* Text shown
###

Religious intolerance has become too much a part of modern life. It is a fact of life, though, that good people, of whatever faith, do not poke fun or try to insult one another's religion.

On the contrary, we find that real people of faith are keen to get to know each other better and to learn from each other. Goodness, wherever it is to be found, comes from God. Where else would it come from?

We should never feel threatened by goodness. It is only a threat to us when our own faith is weak or lukewarm and it shows up our own shortcomings.

Since the very beginning, Islam has taught respect for the beliefs of others. We see it in the teaching and the practice of Islam right through history. Indeed, it is the sign of a Muslim that he or she respects the religion of others, and their Books and their Prophets. Those who teach otherwise, Muslim or not, are distorting the message of Islam.

Muslims are no more or less perfect than anyone else. They believe, though, that the message they follow is a perfect message and is meant for the whole of mankind. Islam is perfect and it has existed since the beginning of time.

Whilst some Muslims, throughout history, have not always lived up to the beauty of its message, Islam itself has nothing whatever to be ashamed of.

It is an absolute basic belief of Islam, though, that people of other religions should be free to believe whatever they wish. In the Quran, which Muslims believe to be the word of God, we read:

Let there be no compulsion in religion: Truth stands out clear from error: Whoever rejects Satan and believes in Allah hath grasped the most trustworthy handle, that never breaks, and Allah heareth and knoweth all things. (Al-Baqarah 2:256)

###

* Extracted records
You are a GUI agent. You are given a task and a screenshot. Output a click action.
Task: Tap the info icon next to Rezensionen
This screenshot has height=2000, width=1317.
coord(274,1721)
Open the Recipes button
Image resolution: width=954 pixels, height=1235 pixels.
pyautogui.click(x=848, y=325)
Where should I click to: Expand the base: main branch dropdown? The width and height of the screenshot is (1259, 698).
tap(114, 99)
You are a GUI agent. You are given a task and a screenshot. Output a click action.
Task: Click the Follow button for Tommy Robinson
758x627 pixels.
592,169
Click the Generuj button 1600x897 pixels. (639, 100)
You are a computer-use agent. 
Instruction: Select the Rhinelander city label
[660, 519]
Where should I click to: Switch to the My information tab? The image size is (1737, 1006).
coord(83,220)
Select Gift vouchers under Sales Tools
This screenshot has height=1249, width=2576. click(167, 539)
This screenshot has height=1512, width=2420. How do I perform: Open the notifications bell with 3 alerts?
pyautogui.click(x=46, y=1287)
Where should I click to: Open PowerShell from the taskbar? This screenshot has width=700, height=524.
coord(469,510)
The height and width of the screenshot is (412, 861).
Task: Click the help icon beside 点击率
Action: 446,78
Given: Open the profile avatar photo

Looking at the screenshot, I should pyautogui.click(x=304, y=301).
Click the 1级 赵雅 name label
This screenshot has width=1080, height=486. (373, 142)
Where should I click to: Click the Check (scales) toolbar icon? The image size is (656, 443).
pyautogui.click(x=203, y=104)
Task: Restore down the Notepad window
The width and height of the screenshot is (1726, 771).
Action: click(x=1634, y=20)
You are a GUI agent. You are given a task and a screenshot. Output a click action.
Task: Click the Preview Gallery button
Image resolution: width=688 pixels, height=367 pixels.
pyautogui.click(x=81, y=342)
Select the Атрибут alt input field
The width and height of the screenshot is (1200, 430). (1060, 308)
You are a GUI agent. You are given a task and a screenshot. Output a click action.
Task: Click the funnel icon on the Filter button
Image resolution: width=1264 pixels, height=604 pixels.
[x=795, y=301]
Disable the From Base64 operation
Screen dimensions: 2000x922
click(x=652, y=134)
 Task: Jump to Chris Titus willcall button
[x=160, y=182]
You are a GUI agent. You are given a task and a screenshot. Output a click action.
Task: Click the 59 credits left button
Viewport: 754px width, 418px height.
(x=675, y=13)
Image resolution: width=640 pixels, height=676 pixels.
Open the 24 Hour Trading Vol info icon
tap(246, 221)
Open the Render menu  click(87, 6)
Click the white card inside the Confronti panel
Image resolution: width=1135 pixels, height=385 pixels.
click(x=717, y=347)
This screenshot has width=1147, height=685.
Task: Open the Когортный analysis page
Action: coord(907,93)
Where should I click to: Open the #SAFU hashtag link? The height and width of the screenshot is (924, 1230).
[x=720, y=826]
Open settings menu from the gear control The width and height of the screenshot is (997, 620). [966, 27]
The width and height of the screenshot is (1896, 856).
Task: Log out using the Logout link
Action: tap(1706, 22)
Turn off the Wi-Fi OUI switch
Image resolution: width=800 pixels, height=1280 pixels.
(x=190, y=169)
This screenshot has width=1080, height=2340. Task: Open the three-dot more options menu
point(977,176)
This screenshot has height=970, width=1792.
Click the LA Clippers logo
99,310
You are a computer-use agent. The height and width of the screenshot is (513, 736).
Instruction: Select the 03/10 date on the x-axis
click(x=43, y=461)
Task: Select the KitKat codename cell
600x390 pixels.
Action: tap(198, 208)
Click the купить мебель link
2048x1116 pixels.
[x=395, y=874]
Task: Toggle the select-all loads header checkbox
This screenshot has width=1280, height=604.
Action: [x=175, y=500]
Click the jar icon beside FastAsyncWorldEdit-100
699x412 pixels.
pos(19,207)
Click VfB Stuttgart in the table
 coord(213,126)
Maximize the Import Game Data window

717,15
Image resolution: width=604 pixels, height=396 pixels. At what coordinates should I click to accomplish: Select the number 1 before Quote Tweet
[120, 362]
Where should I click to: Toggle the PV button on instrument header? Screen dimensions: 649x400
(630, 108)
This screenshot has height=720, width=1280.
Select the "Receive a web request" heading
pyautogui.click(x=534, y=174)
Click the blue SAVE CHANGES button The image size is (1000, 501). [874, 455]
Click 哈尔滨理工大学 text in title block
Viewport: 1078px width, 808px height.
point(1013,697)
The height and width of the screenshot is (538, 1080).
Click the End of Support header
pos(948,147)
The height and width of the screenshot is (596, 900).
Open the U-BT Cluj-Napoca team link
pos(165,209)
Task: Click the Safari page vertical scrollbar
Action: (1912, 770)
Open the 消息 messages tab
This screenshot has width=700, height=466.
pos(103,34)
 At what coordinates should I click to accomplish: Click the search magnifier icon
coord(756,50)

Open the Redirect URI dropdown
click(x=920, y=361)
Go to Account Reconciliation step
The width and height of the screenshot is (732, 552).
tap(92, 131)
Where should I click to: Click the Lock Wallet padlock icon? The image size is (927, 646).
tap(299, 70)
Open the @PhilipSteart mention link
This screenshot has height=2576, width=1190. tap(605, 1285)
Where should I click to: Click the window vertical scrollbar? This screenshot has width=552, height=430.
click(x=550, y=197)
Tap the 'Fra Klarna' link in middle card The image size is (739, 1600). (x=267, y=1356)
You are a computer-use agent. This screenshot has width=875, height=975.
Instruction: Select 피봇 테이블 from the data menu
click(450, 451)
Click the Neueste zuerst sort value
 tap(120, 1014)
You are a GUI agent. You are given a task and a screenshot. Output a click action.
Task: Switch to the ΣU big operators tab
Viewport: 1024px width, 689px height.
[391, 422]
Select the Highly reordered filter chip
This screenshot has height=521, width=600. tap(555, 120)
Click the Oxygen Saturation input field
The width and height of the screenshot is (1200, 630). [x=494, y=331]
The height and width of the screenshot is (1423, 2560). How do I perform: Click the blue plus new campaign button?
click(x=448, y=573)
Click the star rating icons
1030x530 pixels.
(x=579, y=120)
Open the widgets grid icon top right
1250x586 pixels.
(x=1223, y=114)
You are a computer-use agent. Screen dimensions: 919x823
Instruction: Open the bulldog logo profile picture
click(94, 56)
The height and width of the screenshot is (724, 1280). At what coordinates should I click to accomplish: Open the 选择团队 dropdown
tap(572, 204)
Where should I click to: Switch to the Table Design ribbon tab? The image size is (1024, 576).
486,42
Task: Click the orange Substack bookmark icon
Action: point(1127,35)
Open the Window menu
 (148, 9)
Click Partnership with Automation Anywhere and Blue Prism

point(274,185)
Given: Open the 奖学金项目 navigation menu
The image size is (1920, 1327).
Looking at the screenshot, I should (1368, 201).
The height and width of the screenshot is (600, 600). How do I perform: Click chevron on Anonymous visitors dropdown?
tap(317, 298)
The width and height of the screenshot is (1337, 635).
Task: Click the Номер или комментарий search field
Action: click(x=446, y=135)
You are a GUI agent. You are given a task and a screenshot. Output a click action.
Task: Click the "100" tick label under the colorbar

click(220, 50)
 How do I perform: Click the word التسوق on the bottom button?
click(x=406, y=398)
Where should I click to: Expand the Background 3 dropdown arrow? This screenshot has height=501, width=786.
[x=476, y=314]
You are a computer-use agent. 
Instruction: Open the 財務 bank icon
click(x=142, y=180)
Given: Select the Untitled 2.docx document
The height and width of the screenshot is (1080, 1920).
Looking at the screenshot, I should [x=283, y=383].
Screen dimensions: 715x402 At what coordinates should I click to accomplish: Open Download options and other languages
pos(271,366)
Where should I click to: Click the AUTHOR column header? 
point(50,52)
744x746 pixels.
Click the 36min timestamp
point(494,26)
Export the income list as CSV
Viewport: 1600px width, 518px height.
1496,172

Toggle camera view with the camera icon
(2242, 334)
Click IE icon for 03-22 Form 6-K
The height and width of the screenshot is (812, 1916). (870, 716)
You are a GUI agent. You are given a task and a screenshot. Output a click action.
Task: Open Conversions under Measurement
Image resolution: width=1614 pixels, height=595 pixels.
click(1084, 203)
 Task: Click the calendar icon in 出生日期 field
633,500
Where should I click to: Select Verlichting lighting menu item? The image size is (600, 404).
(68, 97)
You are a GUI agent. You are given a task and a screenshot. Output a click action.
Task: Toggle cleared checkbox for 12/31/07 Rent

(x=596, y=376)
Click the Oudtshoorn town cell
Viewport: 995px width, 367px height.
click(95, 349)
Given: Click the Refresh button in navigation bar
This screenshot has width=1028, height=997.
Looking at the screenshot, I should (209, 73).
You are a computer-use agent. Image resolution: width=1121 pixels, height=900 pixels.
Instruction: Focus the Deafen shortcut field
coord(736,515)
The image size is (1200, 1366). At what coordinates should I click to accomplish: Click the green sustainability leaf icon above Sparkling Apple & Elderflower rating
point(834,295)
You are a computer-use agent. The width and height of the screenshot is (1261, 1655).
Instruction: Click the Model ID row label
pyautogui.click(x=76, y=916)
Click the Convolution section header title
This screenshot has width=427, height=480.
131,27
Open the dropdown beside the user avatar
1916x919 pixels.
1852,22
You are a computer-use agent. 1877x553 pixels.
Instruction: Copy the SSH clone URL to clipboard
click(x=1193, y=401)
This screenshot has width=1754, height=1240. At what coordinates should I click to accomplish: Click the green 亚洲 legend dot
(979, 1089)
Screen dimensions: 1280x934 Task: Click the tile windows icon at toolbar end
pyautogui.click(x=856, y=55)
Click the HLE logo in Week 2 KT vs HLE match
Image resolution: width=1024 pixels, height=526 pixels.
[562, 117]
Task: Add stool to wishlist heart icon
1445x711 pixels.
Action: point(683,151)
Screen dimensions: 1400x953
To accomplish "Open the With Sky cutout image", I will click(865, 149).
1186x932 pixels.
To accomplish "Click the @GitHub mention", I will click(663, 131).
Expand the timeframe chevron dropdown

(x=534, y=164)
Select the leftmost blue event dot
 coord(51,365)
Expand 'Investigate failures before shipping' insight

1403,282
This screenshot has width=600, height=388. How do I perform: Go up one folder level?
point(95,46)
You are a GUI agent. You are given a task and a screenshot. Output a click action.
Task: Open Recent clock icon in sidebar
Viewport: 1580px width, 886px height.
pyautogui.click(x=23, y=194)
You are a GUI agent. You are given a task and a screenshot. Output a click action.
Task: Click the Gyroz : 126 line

###

* Short problem A
Answer these questions using the text on religious tolerance in Islam:
(i) According to the text, when is goodness a threat to us?
(ii) What does the text call the sign of a Muslim?
(iii) Which chapter and verse of the Quran does the text cite?
* Short problem B
Write the next part of the text on religious tolerance in Islam, picking up after the quoted verse from Al-Baqarah.

* Written reply A
(i) Only when our own faith is weak or lukewarm and it shows up our own shortcomings.
(ii) That he or she respects the religion of others, and their Books and their Prophets.
(iii) Al-Baqarah 2:256.

* Written reply B
In another place, Allah says:

Wilt thou (Muhammad) then compel mankind, against their will, to believe?] (Yunus 10:99)

Prophet Muhammad (peace be upon him) lived side by side with Jews and polytheists. In Madinah, he made treaties with both, guaranteeing their freedom of religion and joining with them in a pact to defend the city.

It was not that they were Jews or polytheists that made the Muslims eventually fight them, but because they broke the terms of the treaty and sided with the enemy which was attacking the city.

It is, in fact, one of the hallmarks of the way Prophet Muhammad dealt with others, believers and non-believers, that he would listen very carefully to what they had to say, and he would ask, "Have you finished?" before giving an answer.

He set the bench mark very high by showing Muslims that if they engage in dialogue, they must listen with great respect.

When the second of the four rightly guided Caliphs, Umar ibn Al-Khattab, entered Jerusalem in 638 AD, he entered the city on foot, out of respect for the holiness of the place.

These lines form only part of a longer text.